En Monzón, residencia de madre e hija desde hace dieciséis años, sus vidas y esfuerzos han ido creciendo merced, también, a familiares, amigos y a AMO, la Asociación de Autismo Zona Oriental de la Provincia de Huesca: “En AMO nos recibieron muy bien desde el principio. El apoyo humano entre las familias es extraordinario. Nos contamos nuestras vivencias y nos damos fuerzas los unos a los otros. ¡Venga! Hay que ser valiente y mañana será mejor… Yo creo que soy fuerte, pero a veces necesito que me lo digan porque también tengo algún bajón y entonces…”. Y entonces sigue mirando a ese horizonte que le espera con Tiffany de la mano… y entonces resurge en ambas una fuerza inescrutable que empuja la voluntad de vida, generosidad, supervivencia y amor de madre, fundido en dos manos que son una: “Cada año la ponga a hacer alguna actividad; ha hecho natación, jota… yo quiero que Tiffany esté en los sitios, y que su discapacidad no sea un impedimento que le cierre las puertas. Gracias a Dios, siempre he tenido el apoyo de la gente”.

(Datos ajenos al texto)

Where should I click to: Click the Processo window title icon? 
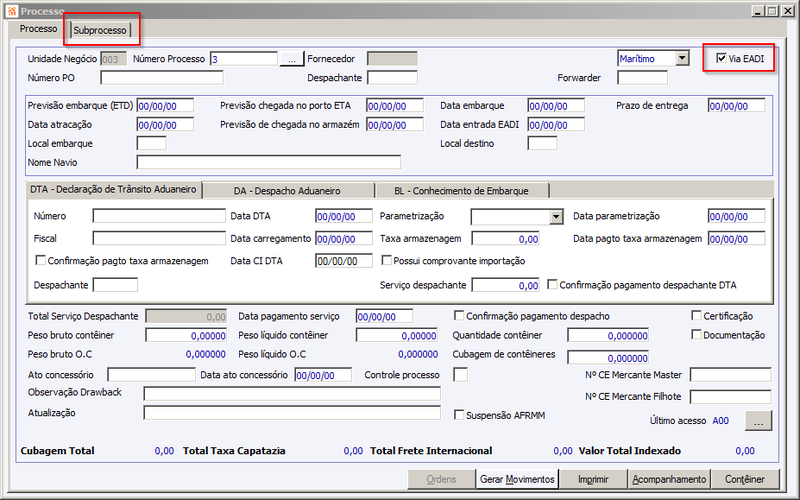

Naturalizar la vida de estas personas, poseedoras de otras capacidades, es el objetivo mayor de una sociedad que comienza en los mismos padres, en este caso una madre a solas. Todo es más sencillo cuando unes razón y voluntad a un corazón resuelto en dar y recibir cariño ilimitado al son de la integración sincera. Y miren por dónde, y por enésima ocasión, el deporte vuelve a ser el mejor espacio de acogimiento y naturalización de personas y vidas. Unidas por el esfuerzo y recogidas en una meta común, ahí estaban Sandra y Tiffany en San Esteban de Litera; corriendo en honor a sus vidas y a las de tantas personas que les miran y aplauden. Porque cada metro superado, y fueron cinco mil, es un metro de camino y alfombra para unas vidas que merecen la infinitud de sus días: “Cuando le dieron la medalla estaba que no se lo podía creer. Muy feliz, muy feliz… Es un mérito tremendo el de mi hija que espero sirva para que la vida sea más fácil para ellos”, concluye Sandra no sin antes recordar a tantas personas que le han facilitado el camino hasta llegar aquí: “Estoy muy agradecida a los médicos, familiares, a mi difunto marido, a AMO, a Jorge, a los amigos… Todos me han ayudado a seguir adelante. Mi historia es la que es; ni más ni menos que otra. Hay personas que están mucho peor… Por tanto, todos tenemos que tener mucho ánimo y ganas de salir adelante por nosotros y por los que nos rodean. Así lo pienso y lo siento «. Solo cabe la reflexión en silencio tras las palabras finales de Sandra Perea.